All Indian nurses freed in Iraq,back Saturday

 

iraq vigilAll 46 Indian women nurses seized by Sunni insurgents in Iraq were freed Friday and will fly to Kerala Saturday morning, Chief Minister Oommen Chandy announced.

The chief minister said in a telephonic interview from New Delhi that he will be in Kochi to receive the nurses Saturday when they return in a special Air India flight.

The nurses, all from Kerala, are safe, official sources said.

Chandy said that the nurses were being taken in a bus from Mosul, which they reached Thursday evening from Tikrit, to Erbil, the capital of Kurdistan.

“An Air India plane will leave Delhi Friday evening to Erbil to fetch them back,” the chief minister said.
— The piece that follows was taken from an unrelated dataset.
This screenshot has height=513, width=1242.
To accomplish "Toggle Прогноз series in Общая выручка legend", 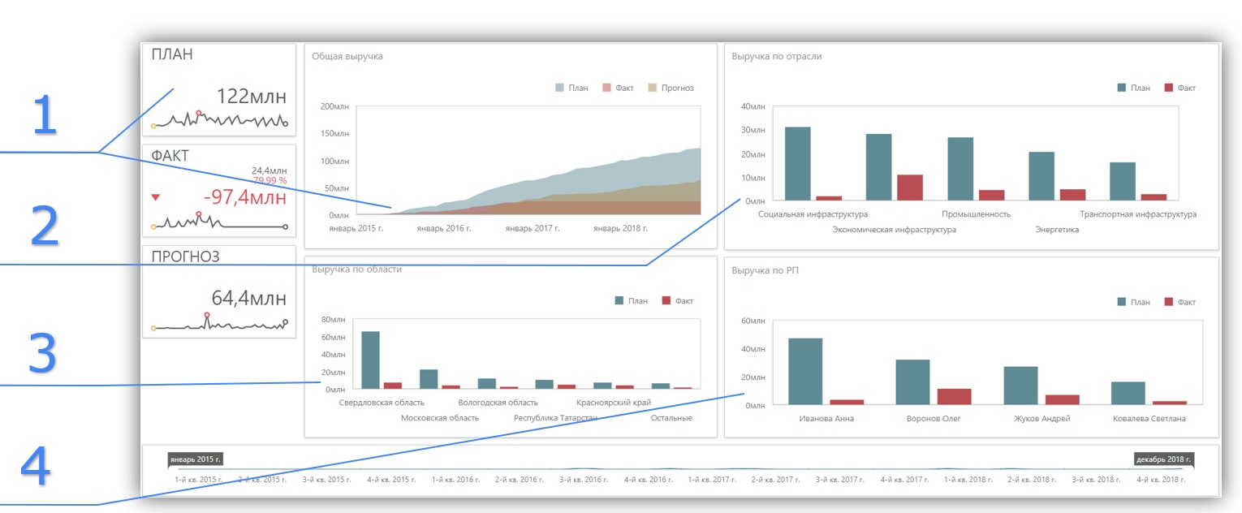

“There will be one official each from the Kerala and central governments on the plane,” he said. “The nurses will board the flight at Erbil and the plane will reach Kochi at 7 a.m. tomorrow.”

One nurse in the bus sent an SMS to IANS promising to call soon.

The development triggered a wave of joy in Kerala, where nursing is a major profession and whose nurses serve in hospitals all across India and in many countries.

The family of one of the nurses added that all of them were on their way from Mosul to Erbil, 60 km away.

A group of Keralites and Indian embassy officials from Baghdad were at the border of Kurdistan to receive the nurses, an official source said.

“They have to cross three or four checkposts at the Kurdistan border,” the official added. “Our people are there at the final checkpost.”

The chief minister, who has been camping in New Delhi since the crisis erupted, said the latest development took place due to the efforts of the Kerala and the central governments.

He had earlier met External Affairs Minister Sushma Swaraj and expressed confidence that the nurses would return to Kerala soon.

“A high-level crisis management group under the leadership of Sushma Swaraj has been formed. It will be doing everything to see that the nurses are brought back safely,” he said.

Chandy requested the media not to go overboard while reporting the crisis.

The 46 nurses were put on a bus from Tikrit Thursday afternoon by armed militants and driven to Mosul.

Their shifting caused panic, with some reports suggesting that the nurses would be forced by the Sunni insurgents to work in hospitals controlled by them in Mosul, their stronghold.

But the situation changed dramatically Friday morning when the militants, after serving breakfast, allowed them to speak over the telephone to their families in Kerala.

It was the first definitive indication that the nurses were set to taste freedom.